Se alguém manifestar sua opinião sem violar o direito de terceiros, não poderá ser perseguido em juízo por isso. Imaginemos que alguém proponha modificações constitucionais para que o Senado seja extinto, transformando o Legislativo brasileiro no que se chama “sistema unicameral”. Essa medida pode contrariar o interesse de senadores e mesmo de seus eleitores, mas não há nada na proposta que impeça sua divulgação ou que possa levar a reparações civis ou a processos criminais. Isso também vale para propostas que sugerissem a fusão do Supremo Tribunal Federal com o Superior Tribunal de Justiça ou a extinção de uma dessas Cortes. Segundo a Constituição, ninguém pode ser condenado por defender essas ideias. Se hoje temos a divisão de poderes constitucionalmente prevista, isso só aconteceu porque alguém pôde pensar a melhor maneira de dividir o poder estatal, garantindo liberdade aos cidadãos.
Opiniões políticas, desde que não descambem para a ofensa, não podem ser proibidas ou controladas. Desse modo, vejo como inconstitucional a atuação do Supremo no Inquérito 4.781, chamado de “inquérito das fake news”. Nessa investigação, aberta pelo STF sem pedido da Procuradoria-Geral da República, com fundamento em artigo do Regimento do Supremo cujo objetivo é apurar crimes ocorridos no tribunal, foi determinada a retirada de uma matéria desabonatória ao ministro Dias Toffoli.
Segundo a reportagem, o empreiteiro Marcelo Odebrecht teria afirmado que a expressão “o amigo do amigo de meu pai”, presente em trocas de e-mails, seria uma referência a Toffoli.
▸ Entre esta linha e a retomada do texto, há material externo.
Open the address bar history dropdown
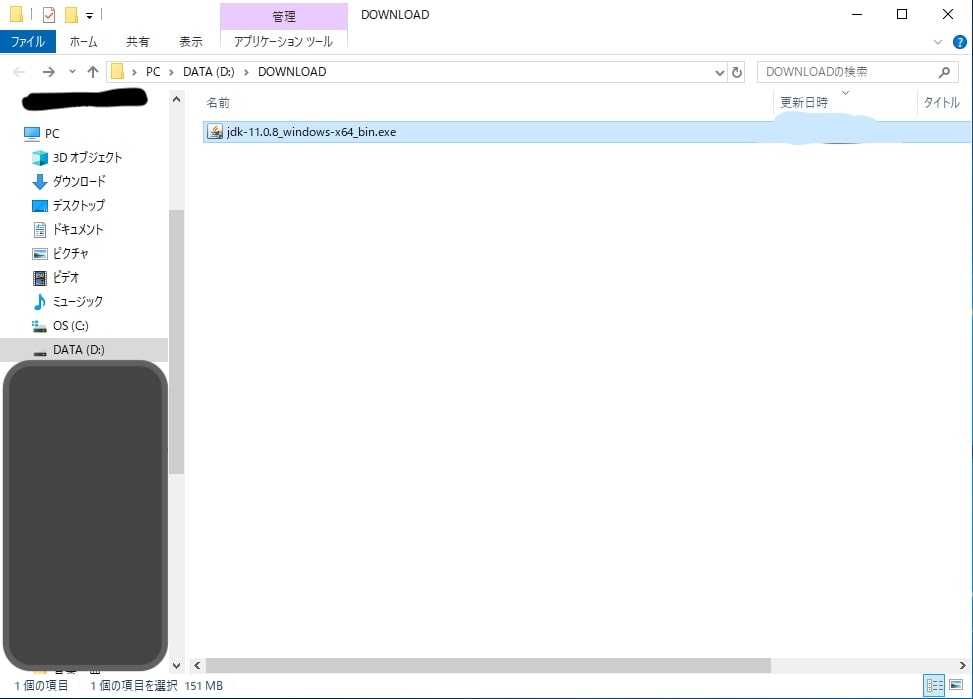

Talvez a divulgação pudesse caracterizar difamação ou injúria. Talvez ela pudesse gerar a condenação da revista ao pagamento de reparação civil. Para isso, contudo, teriam de ser ajuizados os processos adequados, o que não aconteceu. Simplesmente foi determinada a exclusão da reportagem.
Muito se tem falado sobre abusos institucionais à liberdade de expressão. É importante não esquecer, porém, que ela vem sofrendo diariamente nas mãos do progressismo “politicamente correto”. A igualdade, assegurada na Constituição, vem sendo invocada de forma distorcida, com o objetivo de cercear o direito de terceiros expressarem suas opiniões. É possível criticar as cotas raciais para ingresso nos serviços públicos ou ao ensino superior sem ser racista. Da mesma forma, pode-se defender determinado modelo de família sem ser homofóbico.
Para que a sociedade se desenvolva de forma justa, livre e próspera, não pode haver obstáculos à liberdade de expressão. A solução dos problemas que nos atingem exige que sejamos livres para propor ideias e chegar às melhores soluções. É isso que nossas instituições deveriam garantir.
(*) Ricardo Alexandre da Silva é advogado, professor e presidente do IFL – Curitiba.